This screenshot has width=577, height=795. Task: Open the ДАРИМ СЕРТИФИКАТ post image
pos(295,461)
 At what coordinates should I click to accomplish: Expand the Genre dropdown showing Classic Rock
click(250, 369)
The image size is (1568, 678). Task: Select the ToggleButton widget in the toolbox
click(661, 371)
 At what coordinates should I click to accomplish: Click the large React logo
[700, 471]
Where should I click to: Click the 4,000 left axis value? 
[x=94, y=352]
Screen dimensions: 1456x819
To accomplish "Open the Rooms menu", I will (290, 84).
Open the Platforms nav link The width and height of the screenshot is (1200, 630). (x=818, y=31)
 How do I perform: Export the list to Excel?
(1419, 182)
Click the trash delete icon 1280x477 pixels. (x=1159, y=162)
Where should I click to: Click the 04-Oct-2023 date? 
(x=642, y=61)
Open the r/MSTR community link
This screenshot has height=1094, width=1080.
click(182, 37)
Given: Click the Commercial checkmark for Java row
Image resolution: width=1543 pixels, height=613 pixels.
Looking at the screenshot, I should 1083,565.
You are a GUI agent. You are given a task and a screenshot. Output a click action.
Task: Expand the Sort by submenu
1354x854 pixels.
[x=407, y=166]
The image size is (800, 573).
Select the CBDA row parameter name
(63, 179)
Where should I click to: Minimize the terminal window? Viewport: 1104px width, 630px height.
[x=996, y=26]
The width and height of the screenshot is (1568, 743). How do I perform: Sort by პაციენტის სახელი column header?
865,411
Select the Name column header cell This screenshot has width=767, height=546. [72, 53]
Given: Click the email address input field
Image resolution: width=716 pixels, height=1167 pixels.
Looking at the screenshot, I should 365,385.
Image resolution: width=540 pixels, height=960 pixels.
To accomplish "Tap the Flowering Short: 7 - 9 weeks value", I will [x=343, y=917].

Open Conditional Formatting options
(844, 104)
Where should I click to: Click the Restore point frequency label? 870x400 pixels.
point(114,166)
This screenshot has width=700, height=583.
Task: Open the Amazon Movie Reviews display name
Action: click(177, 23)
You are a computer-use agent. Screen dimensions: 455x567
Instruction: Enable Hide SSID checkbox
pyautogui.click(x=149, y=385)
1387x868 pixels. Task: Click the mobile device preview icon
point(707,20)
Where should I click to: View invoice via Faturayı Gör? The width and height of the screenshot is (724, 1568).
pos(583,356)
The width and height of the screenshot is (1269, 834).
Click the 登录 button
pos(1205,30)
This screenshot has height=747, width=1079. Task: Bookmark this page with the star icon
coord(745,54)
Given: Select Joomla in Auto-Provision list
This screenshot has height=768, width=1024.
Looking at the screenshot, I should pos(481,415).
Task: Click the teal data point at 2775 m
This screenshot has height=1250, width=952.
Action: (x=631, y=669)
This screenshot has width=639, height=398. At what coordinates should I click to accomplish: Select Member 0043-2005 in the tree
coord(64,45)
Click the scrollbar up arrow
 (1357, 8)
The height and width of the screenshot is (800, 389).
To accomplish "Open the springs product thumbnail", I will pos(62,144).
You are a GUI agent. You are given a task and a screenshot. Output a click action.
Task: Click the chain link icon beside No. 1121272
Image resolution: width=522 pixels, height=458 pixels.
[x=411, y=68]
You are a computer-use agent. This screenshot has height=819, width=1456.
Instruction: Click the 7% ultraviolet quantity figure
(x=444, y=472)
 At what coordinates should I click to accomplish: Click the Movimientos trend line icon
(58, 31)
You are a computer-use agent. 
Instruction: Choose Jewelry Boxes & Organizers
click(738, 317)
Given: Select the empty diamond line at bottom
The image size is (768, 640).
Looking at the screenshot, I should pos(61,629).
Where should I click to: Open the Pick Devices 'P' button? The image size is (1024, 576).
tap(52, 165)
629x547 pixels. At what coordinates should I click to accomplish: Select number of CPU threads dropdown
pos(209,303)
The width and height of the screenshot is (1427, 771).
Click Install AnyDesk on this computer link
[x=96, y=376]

• **Task requirements**
Set the records above down again, exactly as they read.

• **Expected output**
This screenshot has width=577, height=795. Task: Open the ДАРИМ СЕРТИФИКАТ post image
pos(295,461)
 At what coordinates should I click to accomplish: Expand the Genre dropdown showing Classic Rock
click(250, 369)
The image size is (1568, 678). Task: Select the ToggleButton widget in the toolbox
click(661, 371)
 At what coordinates should I click to accomplish: Click the large React logo
[700, 471]
Where should I click to: Click the 4,000 left axis value? 
[x=94, y=352]
Screen dimensions: 1456x819
To accomplish "Open the Rooms menu", I will (290, 84).
Open the Platforms nav link The width and height of the screenshot is (1200, 630). (x=818, y=31)
 How do I perform: Export the list to Excel?
(1419, 182)
Click the trash delete icon 1280x477 pixels. (x=1159, y=162)
Where should I click to: Click the 04-Oct-2023 date? 
(x=642, y=61)
Open the r/MSTR community link
This screenshot has height=1094, width=1080.
click(182, 37)
Given: Click the Commercial checkmark for Java row
Image resolution: width=1543 pixels, height=613 pixels.
Looking at the screenshot, I should 1083,565.
You are a GUI agent. You are given a task and a screenshot. Output a click action.
Task: Expand the Sort by submenu
1354x854 pixels.
[x=407, y=166]
The image size is (800, 573).
Select the CBDA row parameter name
(63, 179)
Where should I click to: Minimize the terminal window? Viewport: 1104px width, 630px height.
[x=996, y=26]
The width and height of the screenshot is (1568, 743). How do I perform: Sort by პაციენტის სახელი column header?
865,411
Select the Name column header cell This screenshot has width=767, height=546. [72, 53]
Given: Click the email address input field
Image resolution: width=716 pixels, height=1167 pixels.
Looking at the screenshot, I should 365,385.
Image resolution: width=540 pixels, height=960 pixels.
To accomplish "Tap the Flowering Short: 7 - 9 weeks value", I will [x=343, y=917].

Open Conditional Formatting options
(844, 104)
Where should I click to: Click the Restore point frequency label? 870x400 pixels.
point(114,166)
This screenshot has width=700, height=583.
Task: Open the Amazon Movie Reviews display name
Action: click(177, 23)
You are a computer-use agent. Screen dimensions: 455x567
Instruction: Enable Hide SSID checkbox
pyautogui.click(x=149, y=385)
1387x868 pixels. Task: Click the mobile device preview icon
point(707,20)
Where should I click to: View invoice via Faturayı Gör? The width and height of the screenshot is (724, 1568).
pos(583,356)
The width and height of the screenshot is (1269, 834).
Click the 登录 button
pos(1205,30)
This screenshot has height=747, width=1079. Task: Bookmark this page with the star icon
coord(745,54)
Given: Select Joomla in Auto-Provision list
This screenshot has height=768, width=1024.
Looking at the screenshot, I should pos(481,415).
Task: Click the teal data point at 2775 m
This screenshot has height=1250, width=952.
Action: (x=631, y=669)
This screenshot has width=639, height=398. At what coordinates should I click to accomplish: Select Member 0043-2005 in the tree
coord(64,45)
Click the scrollbar up arrow
 (1357, 8)
The height and width of the screenshot is (800, 389).
To accomplish "Open the springs product thumbnail", I will pos(62,144).
You are a GUI agent. You are given a task and a screenshot. Output a click action.
Task: Click the chain link icon beside No. 1121272
Image resolution: width=522 pixels, height=458 pixels.
[x=411, y=68]
You are a computer-use agent. This screenshot has height=819, width=1456.
Instruction: Click the 7% ultraviolet quantity figure
(x=444, y=472)
 At what coordinates should I click to accomplish: Click the Movimientos trend line icon
(58, 31)
You are a computer-use agent. 
Instruction: Choose Jewelry Boxes & Organizers
click(738, 317)
Given: Select the empty diamond line at bottom
The image size is (768, 640).
Looking at the screenshot, I should pos(61,629).
Where should I click to: Open the Pick Devices 'P' button? The image size is (1024, 576).
tap(52, 165)
629x547 pixels. At what coordinates should I click to accomplish: Select number of CPU threads dropdown
pos(209,303)
The width and height of the screenshot is (1427, 771).
Click Install AnyDesk on this computer link
[x=96, y=376]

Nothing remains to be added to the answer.